She places a pair of shears on the table. There is silence for a moment.
MADDY: Now that we’ve got your attention…
LIZA: We’ll start off with a simple question. What is your name?
Roger laughs, then sits on his stool and folds his arms. He has no intention of playing the game.
LIZA: You’re amused? Perhaps you think it’s a stupid question…?
ROGER: A stupid game…
LIZA: The stupidity lies in not answering.
ROGER: You can’t make me answer.
Maddy presses the red switch and Roger immediately leaps from his stool and brings his hands to his neck.
ROGER: Christ! Turn it off! Turn the facking thing off!
LIZA: I didn’t hear your answer.
ROGER: (dancing about) Ohh!….you…you! Alright, alright…it’s Roger.
LIZA: Roger what?
ROGER: Roger…fack…Roger Stackpole.
Maddy pushes the red button again. Roger subsides.
LIZA: See? That wasn’t so difficult after all.
ROGER: You..you…(he sees Maddy’s hand hover over the button)
What the hell is that thing?
MADDY: (teasingly) Well now, do you know, I’m not too sure.
(laughs) Tell you what though – it’s a lot better than the
wax treatment. See… you press this little red button and…

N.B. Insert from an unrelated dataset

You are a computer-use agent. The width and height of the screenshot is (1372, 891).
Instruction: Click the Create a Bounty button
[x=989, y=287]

(she does so and Roger dances again)…
well, you can feel what it does. And if you turn this knob….
( she does so and Roger dances even more)….

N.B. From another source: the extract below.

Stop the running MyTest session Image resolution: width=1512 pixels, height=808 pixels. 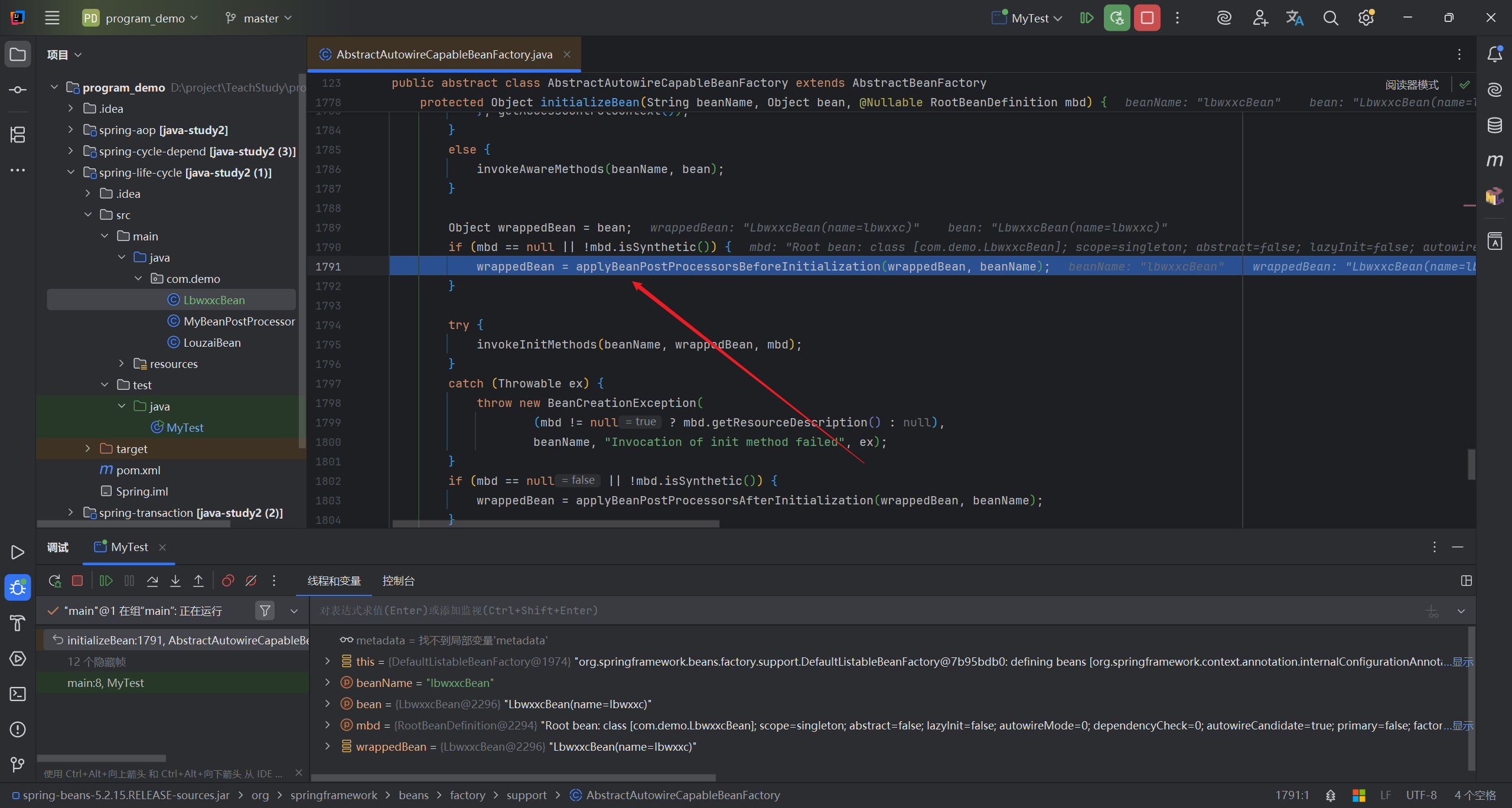(1146, 18)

well, you feel it even more.
Roger is left dancing for a moment, until Liza draws Maddy’s attention to the fact. She switches the machine off, and Roger subsides, gasping.

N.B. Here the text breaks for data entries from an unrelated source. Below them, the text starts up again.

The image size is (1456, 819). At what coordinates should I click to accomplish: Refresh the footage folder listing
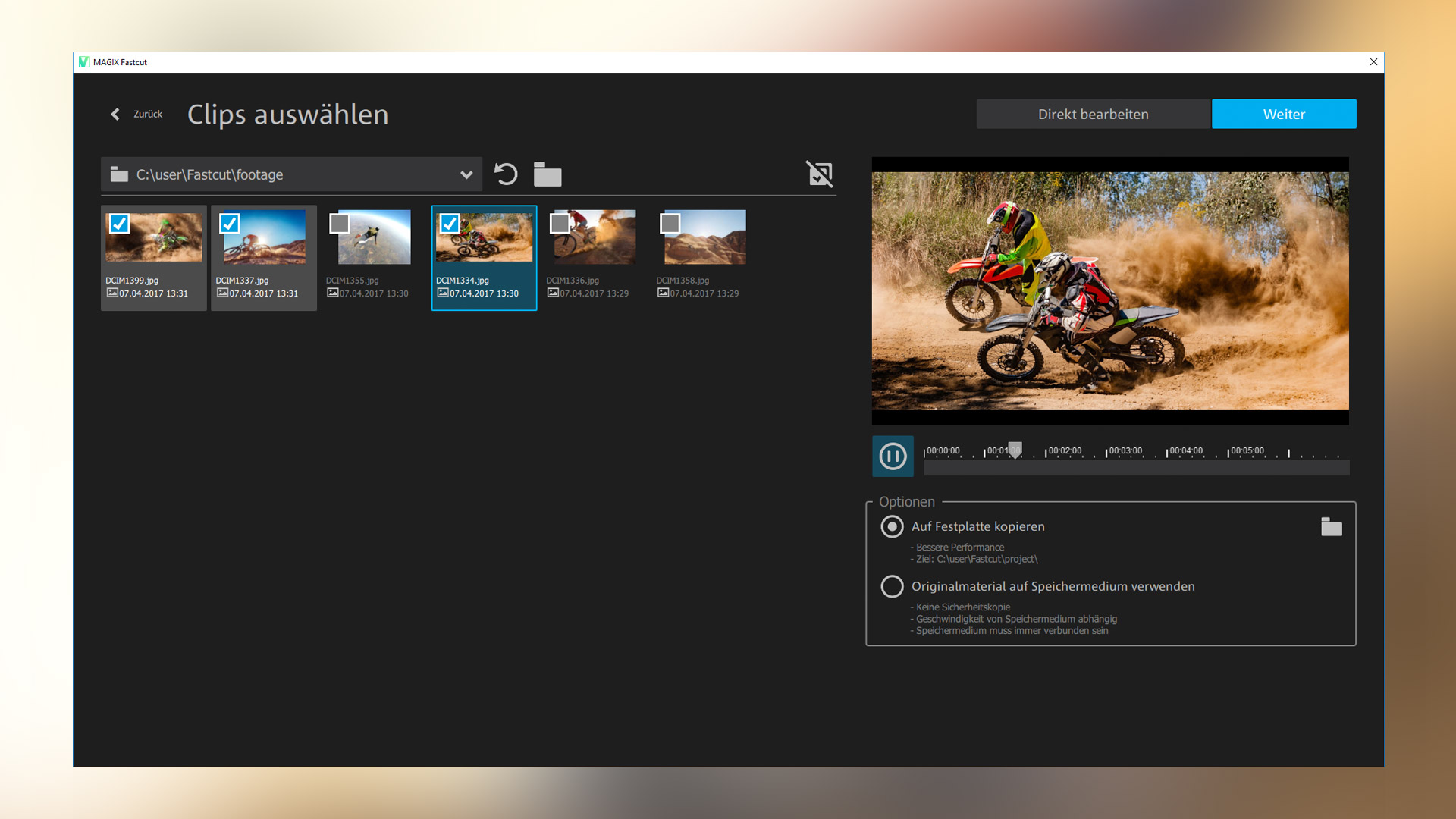pyautogui.click(x=505, y=174)
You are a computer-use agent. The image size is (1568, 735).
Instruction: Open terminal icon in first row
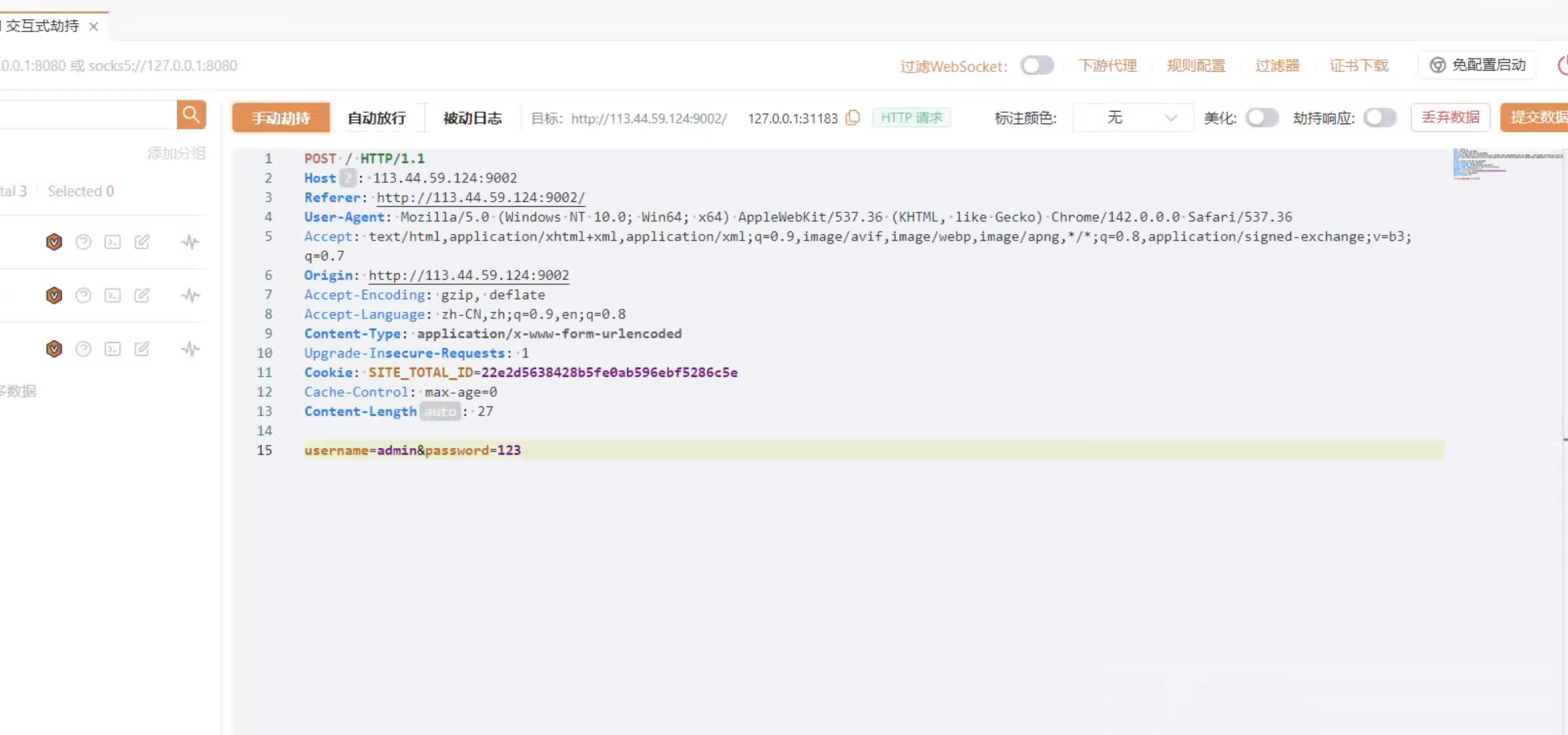[x=113, y=242]
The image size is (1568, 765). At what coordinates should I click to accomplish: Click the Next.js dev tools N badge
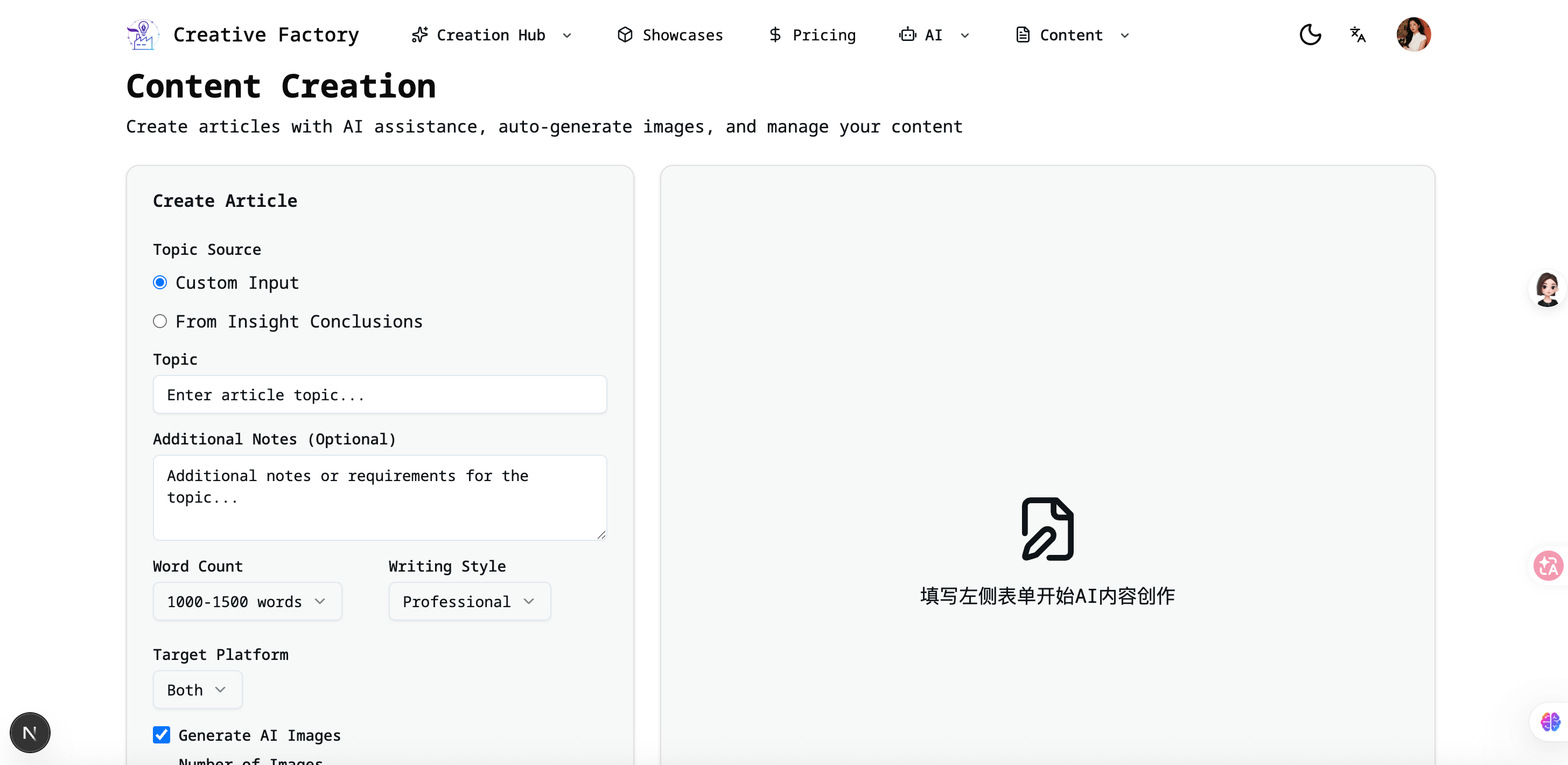(30, 732)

MADDY: Oops! Sorry. We don’t want to kill you off just yet.
ROGER: A drink….I…need…something.
Liza edges the can of lager within Roger’s reach, using her foot. Roger grabs for it and drinks deeply.
LIZA: You know, I could get to like this. Remember those old war films? Someone is always being tortured?
(imitates an interrogator)
Right, you swine, we haf vays of making you talk…
MADDY: And lights. They always have bright lights shining in their faces…
LIZA: Uniforms too….Don’t forget uniforms….
During this last exchange, they rush around, looking for props to ‘support’ their game. Maddy finds a torch and a military-style overcoat. Liza finds a pair of black leather gloves in her bag, and ‘darkens’ her face with make-up. She ties her hair back in a pony-tail, then dons the overcoat. She takes the torch and shines it in Roger’s face.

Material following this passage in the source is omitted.